━━━━━ EXERCISE MATERIALS
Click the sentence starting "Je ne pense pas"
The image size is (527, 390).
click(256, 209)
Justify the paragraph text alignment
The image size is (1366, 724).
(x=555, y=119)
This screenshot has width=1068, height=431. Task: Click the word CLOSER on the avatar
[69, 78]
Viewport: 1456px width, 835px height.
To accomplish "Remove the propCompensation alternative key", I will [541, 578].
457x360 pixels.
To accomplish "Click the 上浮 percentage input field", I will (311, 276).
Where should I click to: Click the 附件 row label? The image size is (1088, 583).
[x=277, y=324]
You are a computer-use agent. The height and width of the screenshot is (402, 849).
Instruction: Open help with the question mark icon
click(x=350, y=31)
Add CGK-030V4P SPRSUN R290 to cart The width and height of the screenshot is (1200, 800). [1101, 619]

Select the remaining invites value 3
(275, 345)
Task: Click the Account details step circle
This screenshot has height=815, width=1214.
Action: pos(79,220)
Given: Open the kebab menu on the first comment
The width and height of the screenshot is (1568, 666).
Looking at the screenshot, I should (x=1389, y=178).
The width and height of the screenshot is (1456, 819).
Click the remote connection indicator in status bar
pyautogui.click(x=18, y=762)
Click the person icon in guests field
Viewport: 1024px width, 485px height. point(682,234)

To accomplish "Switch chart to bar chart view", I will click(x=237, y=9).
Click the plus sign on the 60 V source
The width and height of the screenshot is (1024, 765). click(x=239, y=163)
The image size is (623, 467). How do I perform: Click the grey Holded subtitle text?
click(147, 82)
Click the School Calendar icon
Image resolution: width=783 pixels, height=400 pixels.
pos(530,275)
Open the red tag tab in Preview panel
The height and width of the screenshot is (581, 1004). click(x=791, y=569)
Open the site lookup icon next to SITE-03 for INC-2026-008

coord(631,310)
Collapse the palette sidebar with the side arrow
━━━━━━━━━━
REQUIREMENT >>
Please tally the lines in the data above containing the string "accomplish", and give the number alone.

FINISHED TASK >>
3